La única diferencia evidente en materia de seguridad entre el gobierno federal anterior y el actual había sido la reticencia de este último por colocar el tema en la agenda pública, especialmente en relación con el narcotráfico. Sin embargo, esta estrategia estaba condenada desde un principio a ser alcanzada por la realidad. La reducción de la exposición mediática de la violencia y la criminalidad tiene efectos temporales, más aún si no se presentan resultados palpables. Por si fuera poco, el problema no sólo es la delincuencia, sino la forma y el grado en los cuales ha infiltrado a las instituciones en los tres niveles de gobierno. Esto sin mencionar otros daños colaterales al prestigio institucional de las fuerzas de seguridad producto de violaciones a los derechos humanos, tal como sucedió en el caso Tlatlaya. En suma, el gobierno ya no puede ignorar la contradicción que existe entre el país pujante, moderno y en movimiento que se presenta al mundo, y el endeble estado de derecho que padece México de manera cotidiana.
Si a las aberraciones de las últimas semanas se incorporan los números de la recién publicada Encuesta Nacional de Victimización (ENVIPE), no sólo se describe un escenario radicalmente distinto a la fantasía que el gobierno federal se esfuerza por presentar, sino también se pone en serio entredicho la capacidad del gobierno para generar soluciones de fondo. Más allá de la comunicación, hasta ahora el enfoque del gobierno en materia de seguridad había sido –como en todos los aspectos de su administración- centralizador. Por ejemplo, el nombramiento de un comisionado para atender la crisis en Michoacán, revivió el prurito del metaconstitucionalismo de los poderes presidenciales ejercidos durante el régimen autoritario. Además, en un esquema democrático y federalista como al que México se supone aspira, la intervención del gobierno federal cada vez que hay una crisis en alguna de las entidades, en suplencia de la autoridad local, no es una señal de la fortaleza del Estado mexicano sino de su debilidad. Aunque en el caso de Guerrero se actuase de forma distinta, la de por sí escasa imaginación de los gobernantes se está agotando.

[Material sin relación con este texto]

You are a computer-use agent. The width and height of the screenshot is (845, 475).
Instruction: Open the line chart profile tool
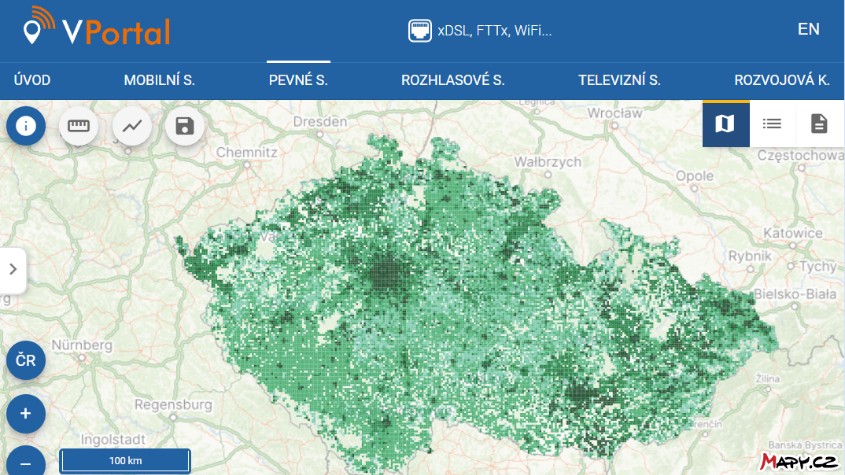(132, 126)
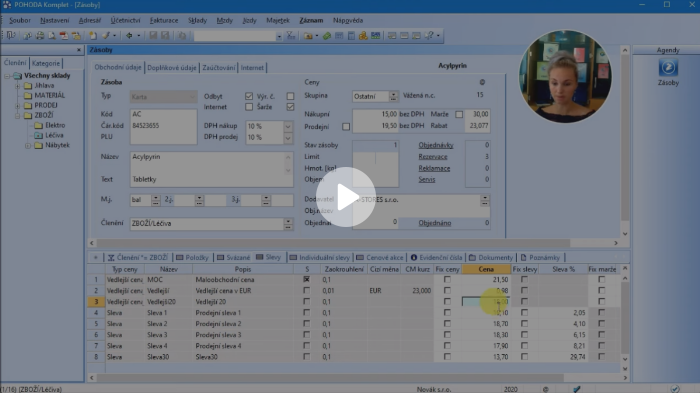Click the new record icon in toolbar
The width and height of the screenshot is (700, 393).
93,36
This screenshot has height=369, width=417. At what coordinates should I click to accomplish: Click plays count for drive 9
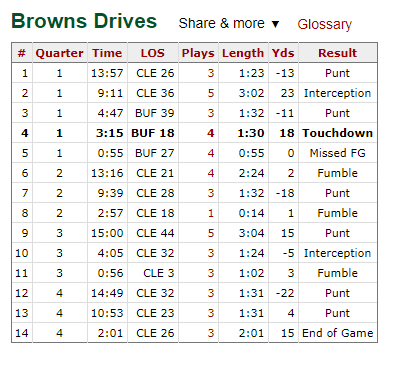pos(211,233)

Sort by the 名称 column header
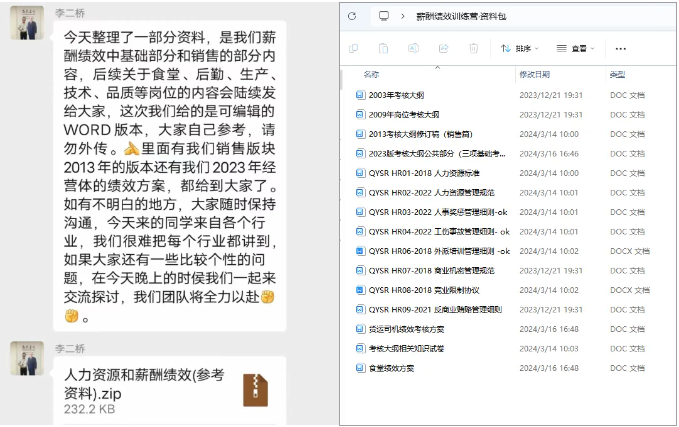point(371,75)
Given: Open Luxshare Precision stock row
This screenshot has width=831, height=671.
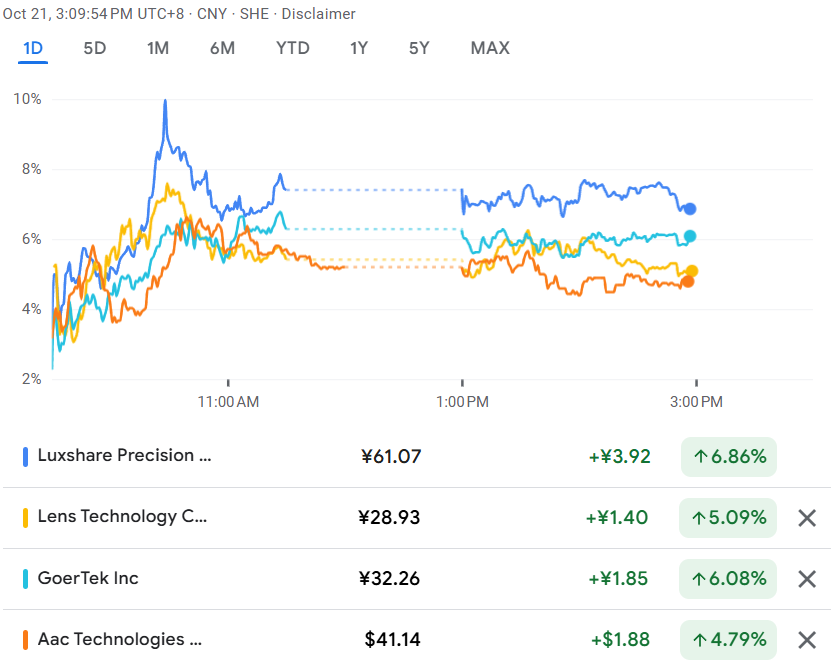Looking at the screenshot, I should (124, 456).
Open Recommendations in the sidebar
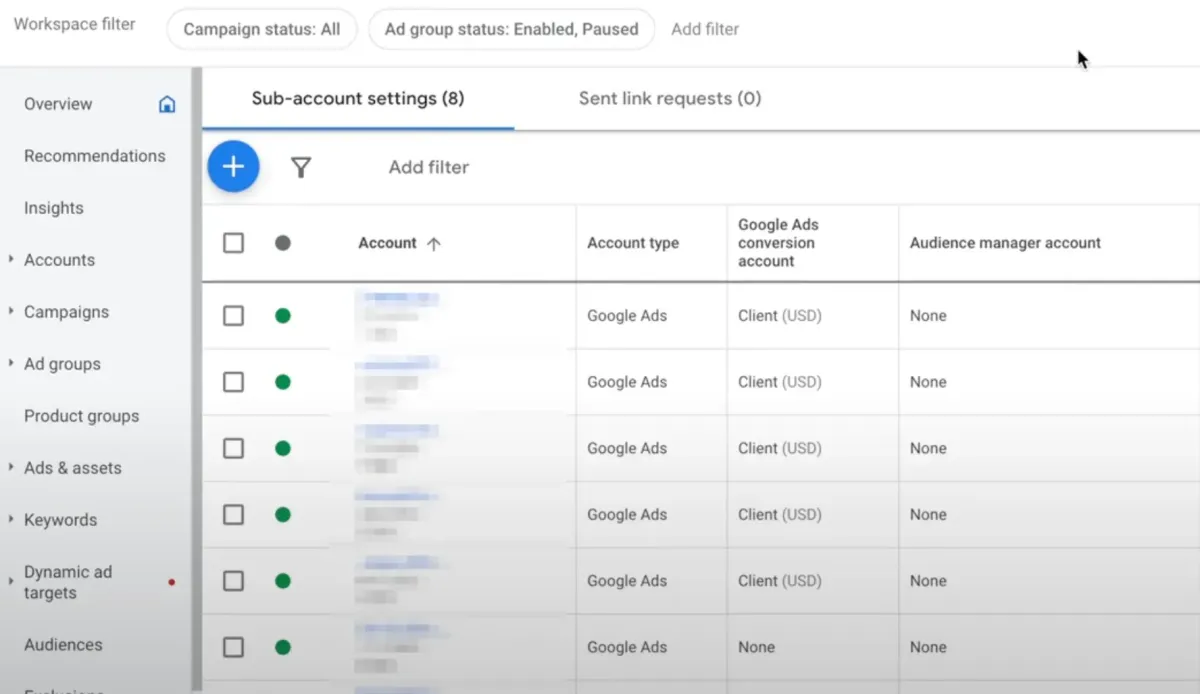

Finalmente, cabe destacar que los casos Tlatlaya y Ayotzinapa son particularmente delicados dado el involucramiento directo de dos de las principales fuerzas del Estado abocadas a la salvaguarda de la seguridad interior de México: el ejército y la policía, la seguridad nacional y la seguridad pública, respectivamente. El fracaso del andamiaje institucional diseñado para proteger los derechos humanos y garantizar la seguridad del país podría caerle como una pesada e insalvable loza a la imagen tan cuidada del gobierno de Peña Nieto. No es exagerado considerar la situación actual como un punto de inflexión que pudiera definir el sello distintivo de la presente administración federal, para bien o para mal. Tanto el riesgo como la oportunidad están ahí. El gobierno tiene la palabra.